Researchers at Tufts University have developed an artificial intelligence approach that significantly reduces energy consumption while improving performance in robotics tasks, potentially offering a path toward more sustainable AI systems as the technology’s power demands continue growing.

The research addresses mounting concerns about AI’s environmental impact. According to the International Energy Agency, global data center electricity consumption—including AI systems—reached approximately 460 terawatt hours in 2022, representing about 2% of total electricity demand. The agency projects this could more than double by 2026 as AI adoption accelerates.
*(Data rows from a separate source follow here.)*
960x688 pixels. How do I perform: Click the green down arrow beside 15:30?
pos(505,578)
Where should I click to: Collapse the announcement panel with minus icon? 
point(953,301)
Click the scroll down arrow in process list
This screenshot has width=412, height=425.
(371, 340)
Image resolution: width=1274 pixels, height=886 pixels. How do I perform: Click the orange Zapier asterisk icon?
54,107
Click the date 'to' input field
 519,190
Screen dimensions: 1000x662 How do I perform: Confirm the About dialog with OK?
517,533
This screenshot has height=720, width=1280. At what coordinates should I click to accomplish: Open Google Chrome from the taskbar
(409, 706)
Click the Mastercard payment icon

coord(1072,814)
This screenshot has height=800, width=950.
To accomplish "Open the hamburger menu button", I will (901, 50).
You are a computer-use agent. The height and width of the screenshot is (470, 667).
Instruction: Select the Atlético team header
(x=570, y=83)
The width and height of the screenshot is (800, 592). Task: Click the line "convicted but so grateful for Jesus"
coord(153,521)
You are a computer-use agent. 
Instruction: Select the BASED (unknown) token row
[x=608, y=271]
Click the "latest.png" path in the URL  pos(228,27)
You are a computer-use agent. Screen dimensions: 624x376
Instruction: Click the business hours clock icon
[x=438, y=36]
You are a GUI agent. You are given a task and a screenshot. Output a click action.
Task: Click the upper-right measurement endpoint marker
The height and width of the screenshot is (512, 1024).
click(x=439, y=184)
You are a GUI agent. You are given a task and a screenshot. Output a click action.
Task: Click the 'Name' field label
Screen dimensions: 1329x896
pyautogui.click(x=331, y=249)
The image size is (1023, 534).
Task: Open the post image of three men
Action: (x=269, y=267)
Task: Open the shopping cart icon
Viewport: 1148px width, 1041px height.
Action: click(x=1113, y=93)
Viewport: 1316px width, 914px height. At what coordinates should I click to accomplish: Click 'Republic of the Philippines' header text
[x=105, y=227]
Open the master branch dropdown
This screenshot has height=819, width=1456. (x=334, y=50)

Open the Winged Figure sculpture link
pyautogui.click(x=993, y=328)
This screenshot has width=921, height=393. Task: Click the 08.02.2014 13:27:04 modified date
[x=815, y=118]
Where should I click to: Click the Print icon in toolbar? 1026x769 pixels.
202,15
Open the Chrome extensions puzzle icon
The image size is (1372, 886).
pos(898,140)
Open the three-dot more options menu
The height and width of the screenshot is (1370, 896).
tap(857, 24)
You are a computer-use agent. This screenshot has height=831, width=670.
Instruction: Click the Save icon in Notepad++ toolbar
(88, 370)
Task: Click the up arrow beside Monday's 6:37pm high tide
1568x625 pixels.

The breakthrough comes from the laboratory of Matthias Scheutz, a professor in Tufts’ Department of Computer Science. His team developed what they call a neuro-symbolic AI system that combines traditional neural networks with symbolic reasoning—an approach that mirrors human problem-solving by breaking tasks into logical steps and categories.

Unlike consumer-facing AI systems such as ChatGPT, the Tufts research focuses on robotics applications. The team worked with visual-language-action (VLA) models, which extend large language model capabilities by incorporating vision and physical movement. These systems process visual data from cameras and language instructions, then translate that information into real-world robotic actions.

The researchers tested their approach using the Tower of Hanoi puzzle, a classic problem-solving task that requires strategic planning. In their experiments, the neuro-symbolic system achieved a 95% success rate compared to 34% for conventional approaches. When tested on more complex variations of the puzzle that the system hadn’t previously encountered, it maintained a 78% success rate while traditional models consistently failed.

The energy efficiency gains proved equally significant. The neuro-symbolic model required only 1% of the energy needed during training compared to standard VLA systems, and used just 5% of the operational energy required by conventional approaches. Training time also dropped dramatically, with the new system learning tasks in 34 minutes versus more than 36 hours for traditional models.

“Like an LLM, VLA models act on statistical results from large training sets of similar scenarios, but that can lead to errors,” Scheutz explained. “A neuro-symbolic VLA can apply rules that limit the amount of trial and error during learning and get to a solution much faster.”

The professor emphasized the efficiency problems inherent in current AI systems, which primarily work by predicting the next word or action in a sequence. “Their energy expense is often disproportionate to the task,” he said, noting that AI-powered search summaries can consume substantially more energy than generating traditional search results.

The neuro-symbolic approach represents a fusion of two distinct AI methodologies. Traditional neural networks excel at pattern recognition by learning from vast datasets, but this process can be energy-intensive and prone to errors or “hallucinations.” Symbolic reasoning, by contrast, uses predefined rules and abstract concepts such as shape and balance, allowing systems to plan more methodically and avoid unnecessary trial-and-error processes.

In the United States, data centers consumed an estimated 130-150 TWh of electricity in 2022, according to Lawrence Berkeley National Laboratory—roughly 1-1.3% of total U.S. electricity consumption. However, this figure is projected to grow substantially as AI workloads expand and more companies deploy energy-intensive machine learning systems.

The sustainability concerns extend beyond current consumption levels. Major technology companies are constructing increasingly large data centers, some requiring hundreds of megawatts of electricity—equivalent to the power needs of small cities. This expansion has intensified focus on developing more efficient AI architectures.

The Tufts research suggests that combining neural networks with symbolic reasoning could provide a more sustainable path forward. By reducing the computational overhead required for training and operation, such hybrid approaches might enable AI deployment in resource-constrained environments while reducing infrastructure demands on electrical grids.

The team’s findings indicate that current approaches based solely on large language models and VLA systems may face scalability challenges as energy costs and environmental concerns grow. The dramatic efficiency improvements demonstrated in their robotics experiments could potentially translate to other AI applications, though further research would be needed to validate broader applicability.

Industry observers note that energy efficiency has become a critical factor in AI development, particularly as companies face increasing pressure to meet sustainability goals while expanding AI capabilities. The Tufts approach offers one potential solution, though widespread adoption would likely require additional validation across diverse applications and deployment scenarios.

The research contributes to a growing body of work exploring more efficient AI architectures. As the technology becomes increasingly central to various industries, from autonomous vehicles to manufacturing, developing sustainable approaches to AI computation has become essential for long-term viability.

The timing appears significant as policymakers and industry leaders grapple with balancing AI innovation against environmental considerations and grid capacity constraints.